Itaewon também conta com uma vida noturna vibrante e é um destino famoso para estrangeiros e locais, que não é estranho a grandes multidões – nos últimos anos, elas foram, inclusive, comuns. Ao contrário de algumas áreas mais tranquilas da cidade, as ruas de Itaewon recebem visitantes até altas horas, quase todas as noites da semana. O Dia das Bruxas é uma das épocas do ano em que a popularidade atinge seu ápice, mantendo a polícia local e os bombeiros em alerta máximo, no passado. Porém, o Halloween deste ano atraiu um número maior do que nunca de pessoas.

A primeira celebração de Halloween em três anos de Itaewon, atraiu uma multidão de mais de 100 mil pessoas fantasiadas para o bairro mais festeiro da capital. Dentre as mortes confirmadas, a maioria são de jovens no final da adolescência e começo dos vinte anos, porém foram identificadas também uma vítima estudante do ensino fundamental e cinco estudantes do ensino médio. Algumas opiniões, inclusive, consideram que a tragédia seja uma representação da divisão geracional entre coreanos mais velhos e mais novos: enquanto muitos das gerações mais velhas, membros do congresso e polícia inclusive, estão desinteressados nas celebrações do Halloween, as gerações mais novas, particularmente aqueles da Geração Z, têm o costume de celebrar a data anualmente – e sofrem com a falta de organização e cuidado por parte das autoridades.
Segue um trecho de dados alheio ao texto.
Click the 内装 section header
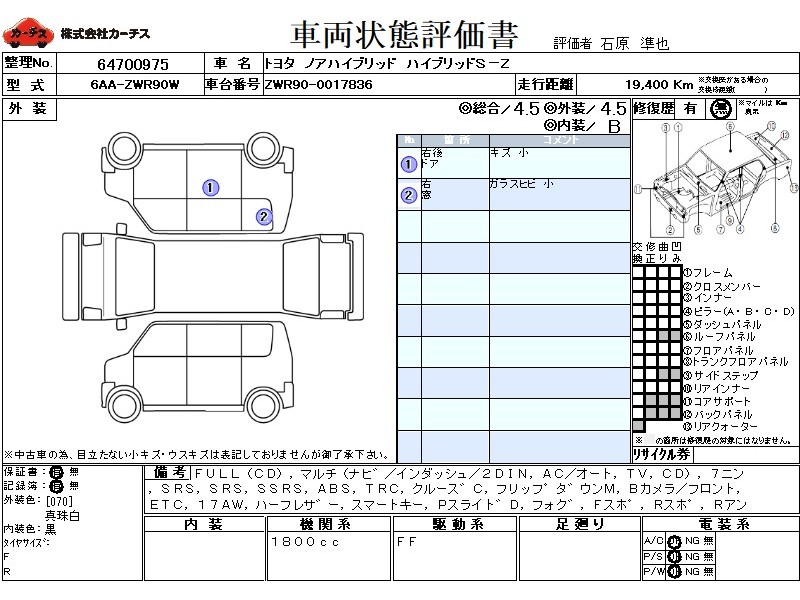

Mas por que Itaewon é tão popular entre os jovens e notívagos e como o distrito manteve esse legado por décadas? Ao lado de Gangnam, Hongdae e Jamsil, Itaewon é um dos pontos quentes da capital – mas Itaewon tem algo a mais: é um espaço de multiculturalismo em Seul, com alguns até chamando a área de caldeirão cultural.

Um dos motivos por trás da revolta de muitos usuários das redes e estrangeiros com o acontecimento em Itaewon, é a negligência ao distrito que vem acontecendo há anos e que poderia ter evitado este desastre. Itaewon é um local conhecido por ser um antro de minorias em Seul, incluindo membros da comunidade LGBTQIA+, estrangeiros e até, simplesmente, pessoas com tatuagens. Conhecido por ser um país ainda com muitos preconceitos, o descaso da Coreia do Sul com o distrito vem de anos – e, caso a situação fosse outra, talvez esse desastre (considerado o pior sofrido pelo país em tempos de paz desde o naufrágio da balsa MV Sewol em 2014, que matou mais de 300 pessoas, em sua maioria estudantes) poderia ter sido evitado.